Task description: Put these lines into a JSON list of strings, one string per line, leaving out blank lines and the pictures.

--- Extracted material ---

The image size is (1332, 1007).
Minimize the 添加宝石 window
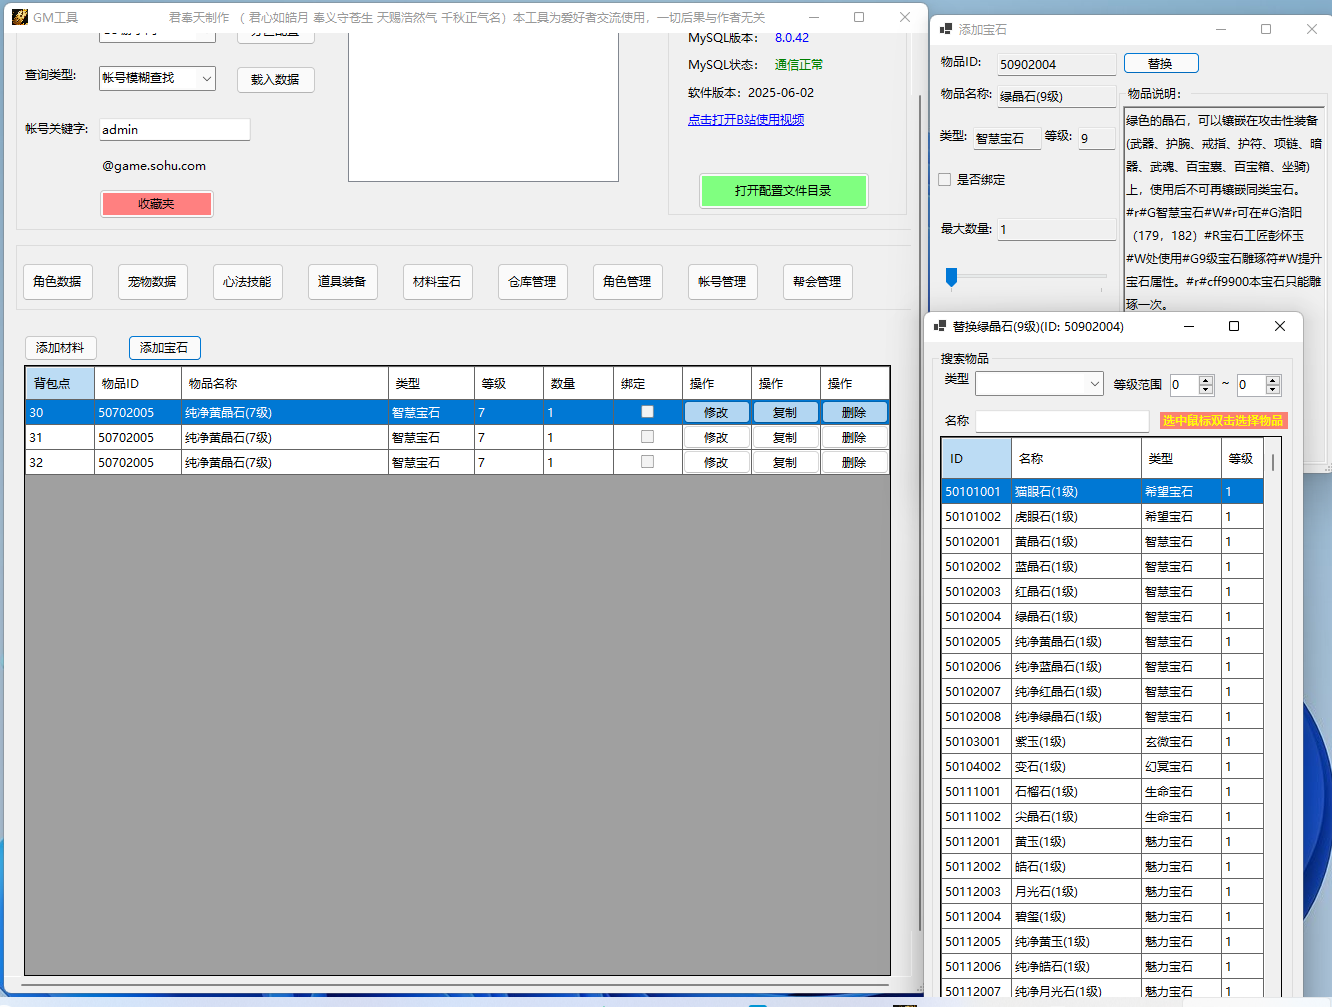click(x=1219, y=29)
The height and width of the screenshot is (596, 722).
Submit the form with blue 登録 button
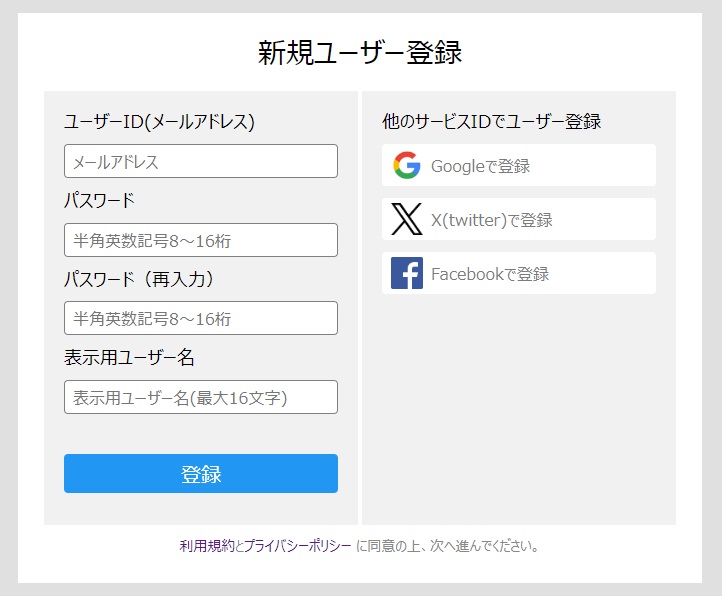tap(201, 473)
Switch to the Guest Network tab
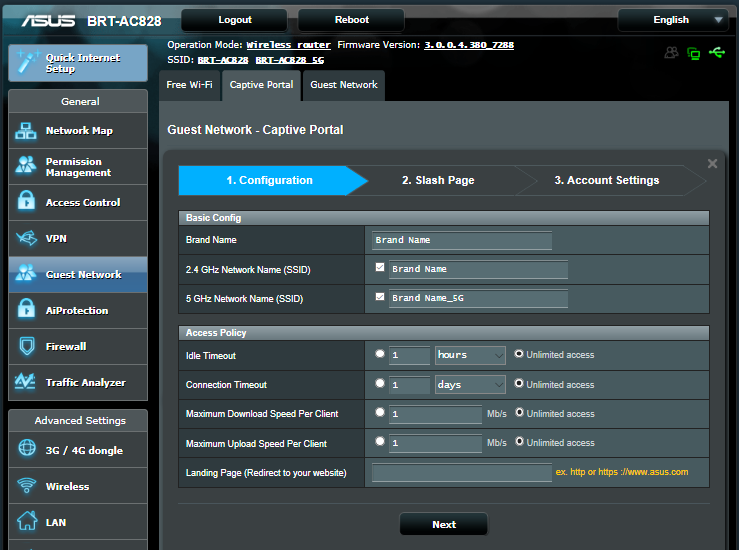This screenshot has width=739, height=550. click(343, 85)
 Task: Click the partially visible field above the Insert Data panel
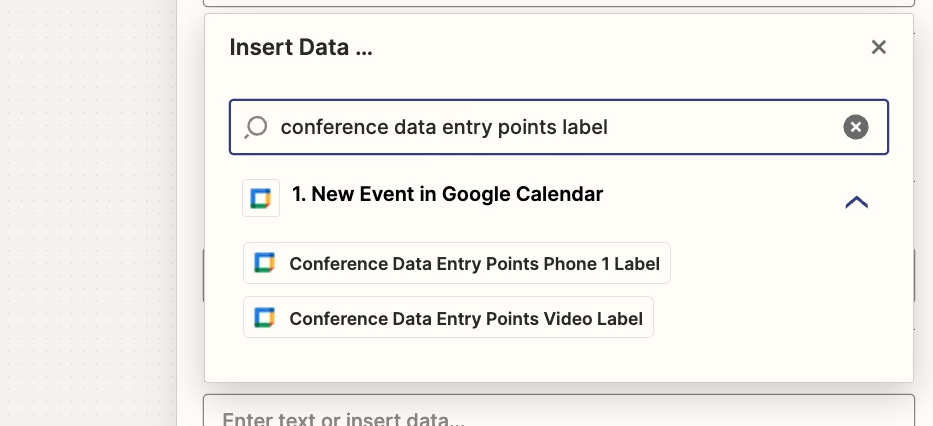point(559,3)
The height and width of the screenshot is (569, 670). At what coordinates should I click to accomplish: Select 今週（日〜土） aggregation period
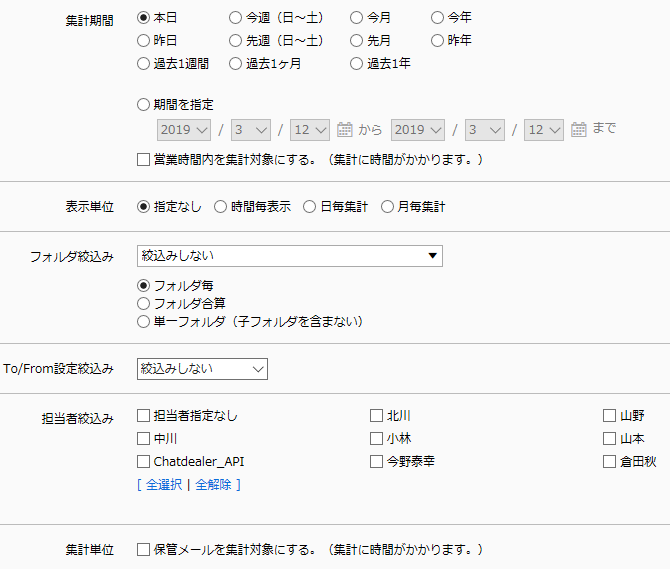[x=235, y=18]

---

Written solution:
[
  "The image size is (1332, 1007).",
  "Minimize the 添加宝石 window",
  "click(x=1219, y=29)",
  "The height and width of the screenshot is (596, 722).",
  "Submit the form with blue 登録 button",
  "tap(201, 473)",
  "Switch to the Guest Network tab",
  "This screenshot has width=739, height=550. click(343, 85)",
  " Task: Click the partially visible field above the Insert Data panel",
  "point(559,3)",
  "The height and width of the screenshot is (569, 670). At what coordinates should I click to accomplish: Select 今週（日〜土） aggregation period",
  "[x=235, y=18]"
]